Weather pattern shifts have allowed for earlier planting and may assist in avoiding late-season insect problems and possibly outrun some hotter temperatures in July. An earlier harvest has also allowed those early planters to prepare their fields for the following season when the ground is dry in the fall.
Grain yield losses from flooding stress have been well-documented, but Vieira said there has been a gap in literature on the impact of flooding on soybean seed composition.
The study was conducted at the Division of Agriculture’s Rice Research and Extension Center in Stuttgart and compared 31 soybean genotypes over the 2019 and 2020 growing seasons. The plants were exposed to non-flooded and flooded conditions to look at yield and seed composition — specifically its oil and protein content.
A surprising discovery, Vieira said, was that four-day flooding in the early reproductive stage did not significantly alter the soybean seed composition of any of the varieties tested compared to the non-flooded control group.
Visual inspection of flood-damaged soybeans has been useful, Vieira said, but it doesn’t tell the whole story. The study found that some genotypes visually classified as “moderately tolerant” to flooding had higher yields than those classified as “tolerant.”
“Although flood tolerance has been shown to provide yield security under short-term flood exposure, losses are still observed in tolerant genotypes, and little is known regarding the stability of tolerance and the multitude of environmental effects of the trait,” the study noted. “The limitations of subjective visual scoring, combined with spatial variability, emphasize the need for novel and improved methods to accurately classify genotypic responses.”

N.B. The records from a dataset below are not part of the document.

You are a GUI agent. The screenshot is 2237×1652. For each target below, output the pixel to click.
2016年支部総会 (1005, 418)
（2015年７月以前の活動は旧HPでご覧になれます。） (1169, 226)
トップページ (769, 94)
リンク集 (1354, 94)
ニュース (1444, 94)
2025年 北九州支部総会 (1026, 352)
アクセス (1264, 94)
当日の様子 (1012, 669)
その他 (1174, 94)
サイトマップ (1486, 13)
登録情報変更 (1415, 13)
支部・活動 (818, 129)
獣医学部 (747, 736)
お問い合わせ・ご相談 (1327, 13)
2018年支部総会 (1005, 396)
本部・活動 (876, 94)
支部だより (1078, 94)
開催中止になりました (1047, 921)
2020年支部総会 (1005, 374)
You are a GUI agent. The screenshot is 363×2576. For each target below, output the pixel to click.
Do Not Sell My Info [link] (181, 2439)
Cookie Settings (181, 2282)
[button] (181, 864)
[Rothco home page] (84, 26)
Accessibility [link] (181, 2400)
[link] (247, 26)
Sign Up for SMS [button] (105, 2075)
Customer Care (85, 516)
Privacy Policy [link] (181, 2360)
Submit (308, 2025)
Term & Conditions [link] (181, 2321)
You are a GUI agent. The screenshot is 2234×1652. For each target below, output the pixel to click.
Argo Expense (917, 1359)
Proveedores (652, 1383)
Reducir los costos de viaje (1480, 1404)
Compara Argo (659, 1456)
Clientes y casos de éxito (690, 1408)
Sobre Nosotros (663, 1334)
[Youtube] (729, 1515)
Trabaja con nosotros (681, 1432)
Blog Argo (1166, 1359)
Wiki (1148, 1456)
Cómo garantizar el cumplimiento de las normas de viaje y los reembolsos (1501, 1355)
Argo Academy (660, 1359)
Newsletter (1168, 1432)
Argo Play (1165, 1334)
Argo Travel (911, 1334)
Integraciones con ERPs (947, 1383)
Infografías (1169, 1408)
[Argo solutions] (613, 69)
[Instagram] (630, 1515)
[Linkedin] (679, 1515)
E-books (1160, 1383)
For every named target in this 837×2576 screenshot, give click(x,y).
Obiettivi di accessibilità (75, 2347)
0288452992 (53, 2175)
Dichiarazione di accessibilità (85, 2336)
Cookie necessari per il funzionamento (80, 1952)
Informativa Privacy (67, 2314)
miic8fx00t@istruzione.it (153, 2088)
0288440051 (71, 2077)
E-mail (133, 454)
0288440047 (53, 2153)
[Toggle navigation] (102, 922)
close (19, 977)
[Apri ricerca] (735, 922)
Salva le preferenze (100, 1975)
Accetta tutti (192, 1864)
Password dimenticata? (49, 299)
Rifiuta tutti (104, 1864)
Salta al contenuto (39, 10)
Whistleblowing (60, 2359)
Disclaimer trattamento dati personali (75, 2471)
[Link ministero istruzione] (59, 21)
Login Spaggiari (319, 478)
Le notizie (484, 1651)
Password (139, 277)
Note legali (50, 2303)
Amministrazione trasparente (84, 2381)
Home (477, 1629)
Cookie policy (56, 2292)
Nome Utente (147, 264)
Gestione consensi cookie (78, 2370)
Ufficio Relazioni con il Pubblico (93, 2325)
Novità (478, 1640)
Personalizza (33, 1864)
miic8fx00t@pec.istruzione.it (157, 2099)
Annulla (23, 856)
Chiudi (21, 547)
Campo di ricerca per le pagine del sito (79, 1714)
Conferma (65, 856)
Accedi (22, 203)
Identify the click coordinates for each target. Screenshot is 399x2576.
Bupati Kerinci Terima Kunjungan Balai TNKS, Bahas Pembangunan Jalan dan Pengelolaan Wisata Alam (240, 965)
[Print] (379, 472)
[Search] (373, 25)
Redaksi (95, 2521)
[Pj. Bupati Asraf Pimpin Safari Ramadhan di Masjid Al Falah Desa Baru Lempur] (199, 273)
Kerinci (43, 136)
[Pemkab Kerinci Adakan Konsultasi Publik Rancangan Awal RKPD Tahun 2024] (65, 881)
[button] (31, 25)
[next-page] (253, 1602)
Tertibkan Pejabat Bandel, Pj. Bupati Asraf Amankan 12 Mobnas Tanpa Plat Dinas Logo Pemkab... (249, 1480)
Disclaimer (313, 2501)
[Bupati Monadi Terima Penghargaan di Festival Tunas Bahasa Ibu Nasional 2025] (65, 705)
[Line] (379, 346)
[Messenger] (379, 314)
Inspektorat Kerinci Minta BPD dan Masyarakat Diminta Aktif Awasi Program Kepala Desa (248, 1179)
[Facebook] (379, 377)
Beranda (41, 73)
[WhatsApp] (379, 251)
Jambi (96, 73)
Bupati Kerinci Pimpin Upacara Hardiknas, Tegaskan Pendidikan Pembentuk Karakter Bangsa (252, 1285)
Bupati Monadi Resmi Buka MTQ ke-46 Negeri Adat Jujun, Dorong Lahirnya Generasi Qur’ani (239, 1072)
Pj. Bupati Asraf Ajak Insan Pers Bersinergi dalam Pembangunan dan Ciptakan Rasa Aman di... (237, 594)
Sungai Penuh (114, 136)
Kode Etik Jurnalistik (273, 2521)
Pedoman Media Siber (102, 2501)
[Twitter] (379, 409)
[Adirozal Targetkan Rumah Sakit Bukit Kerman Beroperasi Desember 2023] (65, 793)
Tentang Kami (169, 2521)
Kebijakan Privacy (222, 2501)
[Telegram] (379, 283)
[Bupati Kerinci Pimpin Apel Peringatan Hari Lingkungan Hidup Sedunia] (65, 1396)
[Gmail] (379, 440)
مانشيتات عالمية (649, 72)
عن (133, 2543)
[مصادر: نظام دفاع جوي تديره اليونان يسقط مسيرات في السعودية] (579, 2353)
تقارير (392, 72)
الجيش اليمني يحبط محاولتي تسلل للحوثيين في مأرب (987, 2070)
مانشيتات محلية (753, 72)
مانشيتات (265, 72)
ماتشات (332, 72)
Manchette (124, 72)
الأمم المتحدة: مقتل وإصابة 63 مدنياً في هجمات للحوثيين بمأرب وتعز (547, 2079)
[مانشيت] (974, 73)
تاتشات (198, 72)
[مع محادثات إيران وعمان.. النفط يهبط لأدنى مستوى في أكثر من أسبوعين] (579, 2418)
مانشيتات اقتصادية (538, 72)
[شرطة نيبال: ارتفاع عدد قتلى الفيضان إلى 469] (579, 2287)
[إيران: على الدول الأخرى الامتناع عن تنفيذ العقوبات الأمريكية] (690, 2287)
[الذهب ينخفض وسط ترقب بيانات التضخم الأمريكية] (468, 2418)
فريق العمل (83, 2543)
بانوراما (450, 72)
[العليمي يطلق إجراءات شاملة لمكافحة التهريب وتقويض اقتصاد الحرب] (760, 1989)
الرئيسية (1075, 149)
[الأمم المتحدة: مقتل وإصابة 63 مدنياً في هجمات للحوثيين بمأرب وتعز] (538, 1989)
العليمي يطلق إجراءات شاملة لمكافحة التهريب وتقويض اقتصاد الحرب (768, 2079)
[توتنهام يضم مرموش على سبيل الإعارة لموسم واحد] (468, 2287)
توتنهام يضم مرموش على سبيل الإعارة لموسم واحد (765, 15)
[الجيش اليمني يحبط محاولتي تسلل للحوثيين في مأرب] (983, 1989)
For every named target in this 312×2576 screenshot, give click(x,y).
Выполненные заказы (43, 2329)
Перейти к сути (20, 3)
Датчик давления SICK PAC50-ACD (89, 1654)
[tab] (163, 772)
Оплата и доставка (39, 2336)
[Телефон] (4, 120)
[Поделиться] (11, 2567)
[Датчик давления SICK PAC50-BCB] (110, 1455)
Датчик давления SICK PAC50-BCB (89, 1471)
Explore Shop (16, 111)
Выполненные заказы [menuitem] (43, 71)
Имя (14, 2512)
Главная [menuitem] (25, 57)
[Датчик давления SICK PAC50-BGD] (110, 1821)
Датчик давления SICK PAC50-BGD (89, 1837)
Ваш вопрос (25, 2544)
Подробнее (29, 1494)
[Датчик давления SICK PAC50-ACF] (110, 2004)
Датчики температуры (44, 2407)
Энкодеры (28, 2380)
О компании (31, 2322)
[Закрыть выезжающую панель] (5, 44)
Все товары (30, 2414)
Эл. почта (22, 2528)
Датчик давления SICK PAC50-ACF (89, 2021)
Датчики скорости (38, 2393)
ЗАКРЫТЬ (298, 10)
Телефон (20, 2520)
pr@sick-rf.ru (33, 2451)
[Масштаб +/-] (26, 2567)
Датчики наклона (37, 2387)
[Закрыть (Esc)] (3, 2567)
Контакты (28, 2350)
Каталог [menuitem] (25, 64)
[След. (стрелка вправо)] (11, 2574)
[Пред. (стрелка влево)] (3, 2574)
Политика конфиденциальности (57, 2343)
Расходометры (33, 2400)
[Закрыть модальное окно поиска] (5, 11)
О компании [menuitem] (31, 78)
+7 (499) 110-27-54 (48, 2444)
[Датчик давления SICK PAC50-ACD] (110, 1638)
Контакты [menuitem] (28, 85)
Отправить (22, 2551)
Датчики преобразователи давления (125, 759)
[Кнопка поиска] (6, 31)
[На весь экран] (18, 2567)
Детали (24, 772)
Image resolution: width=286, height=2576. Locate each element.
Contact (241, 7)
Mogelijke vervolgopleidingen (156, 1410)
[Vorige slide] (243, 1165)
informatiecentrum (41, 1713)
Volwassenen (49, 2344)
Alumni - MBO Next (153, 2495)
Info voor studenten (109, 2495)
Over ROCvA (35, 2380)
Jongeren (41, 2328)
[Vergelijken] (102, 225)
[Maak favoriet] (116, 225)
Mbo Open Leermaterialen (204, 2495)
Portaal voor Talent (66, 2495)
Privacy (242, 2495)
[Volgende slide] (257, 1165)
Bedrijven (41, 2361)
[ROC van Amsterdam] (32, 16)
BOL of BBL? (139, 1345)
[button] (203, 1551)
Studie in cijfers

On average, for each unit increase in flood damage score, the study showed that grain yield decreased by 17.4%. Tolerant genotypes experienced roughly 33% yield losses between flooding and non-flooding treatments, while “moderately” tolerant and “susceptible” genotypes experienced 44% and 51% yield losses, respectively.
Vieira said the study will help his team identify and incorporate flood-tolerant characteristics into future soybean genetics, potentially mitigating flooding-induced yield losses across diverse environmental conditions.